Collected data entries:

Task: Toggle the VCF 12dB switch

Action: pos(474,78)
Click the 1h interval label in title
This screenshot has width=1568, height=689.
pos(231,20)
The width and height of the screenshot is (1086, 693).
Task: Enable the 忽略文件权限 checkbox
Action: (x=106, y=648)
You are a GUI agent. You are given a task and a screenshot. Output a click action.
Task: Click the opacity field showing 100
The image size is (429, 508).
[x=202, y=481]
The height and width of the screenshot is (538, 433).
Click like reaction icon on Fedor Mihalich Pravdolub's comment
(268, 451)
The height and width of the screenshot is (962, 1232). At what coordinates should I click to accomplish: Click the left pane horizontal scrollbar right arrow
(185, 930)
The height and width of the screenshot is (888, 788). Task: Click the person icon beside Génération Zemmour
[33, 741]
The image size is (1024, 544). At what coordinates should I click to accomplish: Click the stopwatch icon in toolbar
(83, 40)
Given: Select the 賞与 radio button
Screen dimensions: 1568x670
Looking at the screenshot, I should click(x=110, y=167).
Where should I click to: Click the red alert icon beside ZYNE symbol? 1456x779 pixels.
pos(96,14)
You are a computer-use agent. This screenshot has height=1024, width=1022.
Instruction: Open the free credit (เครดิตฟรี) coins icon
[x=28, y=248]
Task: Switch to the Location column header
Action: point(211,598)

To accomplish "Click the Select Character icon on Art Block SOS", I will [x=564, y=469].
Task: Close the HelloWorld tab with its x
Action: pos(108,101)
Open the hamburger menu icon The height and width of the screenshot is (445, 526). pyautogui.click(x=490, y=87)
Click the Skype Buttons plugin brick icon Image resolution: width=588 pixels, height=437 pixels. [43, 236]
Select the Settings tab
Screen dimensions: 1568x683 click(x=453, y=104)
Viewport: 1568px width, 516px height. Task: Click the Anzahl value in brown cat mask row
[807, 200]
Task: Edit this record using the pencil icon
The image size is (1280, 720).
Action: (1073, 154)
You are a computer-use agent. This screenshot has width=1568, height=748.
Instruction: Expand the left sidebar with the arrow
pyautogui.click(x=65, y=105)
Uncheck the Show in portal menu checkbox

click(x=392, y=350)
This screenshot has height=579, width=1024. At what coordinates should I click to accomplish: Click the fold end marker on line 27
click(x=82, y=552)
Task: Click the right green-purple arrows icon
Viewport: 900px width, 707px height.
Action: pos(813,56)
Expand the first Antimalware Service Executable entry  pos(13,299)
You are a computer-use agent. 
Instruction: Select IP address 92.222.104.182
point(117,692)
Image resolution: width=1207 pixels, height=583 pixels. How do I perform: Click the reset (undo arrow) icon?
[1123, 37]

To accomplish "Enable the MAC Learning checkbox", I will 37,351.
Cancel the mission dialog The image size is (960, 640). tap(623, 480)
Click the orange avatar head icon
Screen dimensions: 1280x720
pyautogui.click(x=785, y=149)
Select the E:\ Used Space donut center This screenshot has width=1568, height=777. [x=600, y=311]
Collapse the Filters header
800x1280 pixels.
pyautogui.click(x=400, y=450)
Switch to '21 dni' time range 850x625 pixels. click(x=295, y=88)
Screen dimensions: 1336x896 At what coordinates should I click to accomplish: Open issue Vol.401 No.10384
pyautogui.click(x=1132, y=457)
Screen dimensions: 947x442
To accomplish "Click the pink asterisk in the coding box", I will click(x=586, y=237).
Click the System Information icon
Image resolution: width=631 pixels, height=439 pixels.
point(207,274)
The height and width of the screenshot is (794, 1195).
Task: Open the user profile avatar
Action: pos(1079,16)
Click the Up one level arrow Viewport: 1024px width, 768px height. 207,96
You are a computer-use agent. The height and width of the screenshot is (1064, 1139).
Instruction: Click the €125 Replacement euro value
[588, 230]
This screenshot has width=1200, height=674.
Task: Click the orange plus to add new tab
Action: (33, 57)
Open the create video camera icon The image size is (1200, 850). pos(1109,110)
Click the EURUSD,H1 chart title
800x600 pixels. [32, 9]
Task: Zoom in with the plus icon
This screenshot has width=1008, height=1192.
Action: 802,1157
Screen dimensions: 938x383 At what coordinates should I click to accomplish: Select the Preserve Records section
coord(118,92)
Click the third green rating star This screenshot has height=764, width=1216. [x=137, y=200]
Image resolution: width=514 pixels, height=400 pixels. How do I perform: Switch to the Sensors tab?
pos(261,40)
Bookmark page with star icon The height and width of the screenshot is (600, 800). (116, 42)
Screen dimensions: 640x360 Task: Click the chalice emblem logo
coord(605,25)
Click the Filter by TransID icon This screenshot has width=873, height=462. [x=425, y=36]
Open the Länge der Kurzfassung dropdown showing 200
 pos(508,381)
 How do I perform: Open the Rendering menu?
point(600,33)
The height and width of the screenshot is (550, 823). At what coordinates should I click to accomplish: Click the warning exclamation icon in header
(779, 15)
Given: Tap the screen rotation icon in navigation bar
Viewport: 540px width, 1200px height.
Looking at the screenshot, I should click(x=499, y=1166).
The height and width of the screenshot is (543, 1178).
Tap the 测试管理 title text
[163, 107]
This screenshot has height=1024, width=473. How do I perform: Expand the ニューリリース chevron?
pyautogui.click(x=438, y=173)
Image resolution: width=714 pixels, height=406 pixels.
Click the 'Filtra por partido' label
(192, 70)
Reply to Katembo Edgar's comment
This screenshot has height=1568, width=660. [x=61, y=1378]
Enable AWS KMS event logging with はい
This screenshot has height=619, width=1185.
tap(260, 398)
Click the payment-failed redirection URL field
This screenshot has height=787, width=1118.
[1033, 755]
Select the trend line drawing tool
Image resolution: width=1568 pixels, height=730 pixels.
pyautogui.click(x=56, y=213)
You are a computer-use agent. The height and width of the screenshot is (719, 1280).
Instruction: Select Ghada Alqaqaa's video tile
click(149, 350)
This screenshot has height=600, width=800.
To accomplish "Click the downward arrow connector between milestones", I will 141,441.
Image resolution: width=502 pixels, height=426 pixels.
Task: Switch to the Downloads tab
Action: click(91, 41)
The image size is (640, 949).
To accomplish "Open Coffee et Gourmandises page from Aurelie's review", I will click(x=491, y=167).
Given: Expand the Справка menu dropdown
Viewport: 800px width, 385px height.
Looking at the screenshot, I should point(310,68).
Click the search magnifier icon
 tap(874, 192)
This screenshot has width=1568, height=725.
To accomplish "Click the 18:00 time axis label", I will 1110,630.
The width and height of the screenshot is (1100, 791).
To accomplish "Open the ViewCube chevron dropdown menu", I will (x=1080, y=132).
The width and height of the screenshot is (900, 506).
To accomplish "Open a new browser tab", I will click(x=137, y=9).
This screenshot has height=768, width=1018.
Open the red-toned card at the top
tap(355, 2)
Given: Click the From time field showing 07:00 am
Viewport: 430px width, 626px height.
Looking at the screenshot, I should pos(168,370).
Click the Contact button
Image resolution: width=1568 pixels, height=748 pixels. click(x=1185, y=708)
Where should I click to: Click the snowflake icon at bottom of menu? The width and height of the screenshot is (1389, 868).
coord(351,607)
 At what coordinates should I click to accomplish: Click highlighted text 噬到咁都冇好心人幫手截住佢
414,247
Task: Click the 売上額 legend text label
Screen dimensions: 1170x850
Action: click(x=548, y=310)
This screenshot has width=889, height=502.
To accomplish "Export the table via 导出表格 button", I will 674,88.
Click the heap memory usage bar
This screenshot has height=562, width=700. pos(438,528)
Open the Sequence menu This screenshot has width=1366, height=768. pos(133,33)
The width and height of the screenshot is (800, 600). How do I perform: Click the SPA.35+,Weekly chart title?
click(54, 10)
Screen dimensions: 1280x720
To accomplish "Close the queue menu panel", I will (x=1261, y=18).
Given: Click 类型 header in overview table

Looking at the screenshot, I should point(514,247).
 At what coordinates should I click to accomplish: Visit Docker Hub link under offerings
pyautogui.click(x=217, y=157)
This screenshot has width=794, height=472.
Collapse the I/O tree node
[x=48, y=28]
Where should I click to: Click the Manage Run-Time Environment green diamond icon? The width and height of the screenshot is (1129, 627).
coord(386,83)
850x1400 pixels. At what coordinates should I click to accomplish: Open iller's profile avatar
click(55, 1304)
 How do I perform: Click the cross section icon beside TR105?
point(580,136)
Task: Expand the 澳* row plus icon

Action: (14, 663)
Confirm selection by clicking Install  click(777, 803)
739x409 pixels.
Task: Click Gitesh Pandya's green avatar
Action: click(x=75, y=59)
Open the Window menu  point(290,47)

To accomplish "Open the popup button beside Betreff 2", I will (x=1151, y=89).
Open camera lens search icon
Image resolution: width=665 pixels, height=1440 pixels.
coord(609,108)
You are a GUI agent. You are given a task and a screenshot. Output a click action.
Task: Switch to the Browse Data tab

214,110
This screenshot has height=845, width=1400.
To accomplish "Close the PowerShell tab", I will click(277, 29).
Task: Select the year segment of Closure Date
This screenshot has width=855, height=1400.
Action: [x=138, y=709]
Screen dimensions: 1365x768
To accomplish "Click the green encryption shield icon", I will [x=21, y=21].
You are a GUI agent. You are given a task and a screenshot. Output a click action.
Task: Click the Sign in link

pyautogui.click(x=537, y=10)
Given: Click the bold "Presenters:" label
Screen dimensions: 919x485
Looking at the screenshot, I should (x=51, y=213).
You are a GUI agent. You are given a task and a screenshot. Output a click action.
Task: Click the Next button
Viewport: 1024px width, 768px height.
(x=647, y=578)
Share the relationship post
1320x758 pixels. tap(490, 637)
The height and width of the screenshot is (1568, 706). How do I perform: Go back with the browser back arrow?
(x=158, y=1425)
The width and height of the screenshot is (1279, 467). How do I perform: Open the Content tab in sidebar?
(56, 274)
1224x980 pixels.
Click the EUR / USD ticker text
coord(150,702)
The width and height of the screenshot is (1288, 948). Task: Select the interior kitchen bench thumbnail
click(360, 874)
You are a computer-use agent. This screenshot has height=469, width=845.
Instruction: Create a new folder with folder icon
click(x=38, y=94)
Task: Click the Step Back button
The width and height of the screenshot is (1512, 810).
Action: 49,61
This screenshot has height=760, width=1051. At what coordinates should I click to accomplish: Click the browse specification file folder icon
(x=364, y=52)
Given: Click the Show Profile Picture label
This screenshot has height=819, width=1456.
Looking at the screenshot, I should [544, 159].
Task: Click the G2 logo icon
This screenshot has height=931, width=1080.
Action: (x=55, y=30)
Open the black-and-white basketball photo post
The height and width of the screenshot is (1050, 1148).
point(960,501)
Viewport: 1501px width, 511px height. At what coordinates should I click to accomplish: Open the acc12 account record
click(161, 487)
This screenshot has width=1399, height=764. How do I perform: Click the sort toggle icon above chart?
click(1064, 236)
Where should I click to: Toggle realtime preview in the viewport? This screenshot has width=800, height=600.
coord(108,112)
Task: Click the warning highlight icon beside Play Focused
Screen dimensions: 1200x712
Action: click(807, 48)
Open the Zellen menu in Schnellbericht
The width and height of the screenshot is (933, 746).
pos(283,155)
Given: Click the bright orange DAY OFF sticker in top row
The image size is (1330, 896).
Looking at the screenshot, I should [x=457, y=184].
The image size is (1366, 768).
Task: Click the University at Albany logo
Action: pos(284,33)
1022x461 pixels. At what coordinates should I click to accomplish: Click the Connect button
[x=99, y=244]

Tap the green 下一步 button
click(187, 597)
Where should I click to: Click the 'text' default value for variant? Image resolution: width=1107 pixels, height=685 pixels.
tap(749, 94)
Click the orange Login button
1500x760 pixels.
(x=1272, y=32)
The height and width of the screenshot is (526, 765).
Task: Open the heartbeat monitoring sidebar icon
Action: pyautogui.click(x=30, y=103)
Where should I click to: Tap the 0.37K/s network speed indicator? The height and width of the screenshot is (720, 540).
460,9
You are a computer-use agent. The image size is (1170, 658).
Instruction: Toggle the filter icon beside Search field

#### Task directions:
All lines above containing the string "field" are to be collected.

#### Your solution:
Task: Click the opacity field showing 100
Click the payment-failed redirection URL field
Given: Click the From time field showing 07:00 am
Instruction: Toggle the filter icon beside Search field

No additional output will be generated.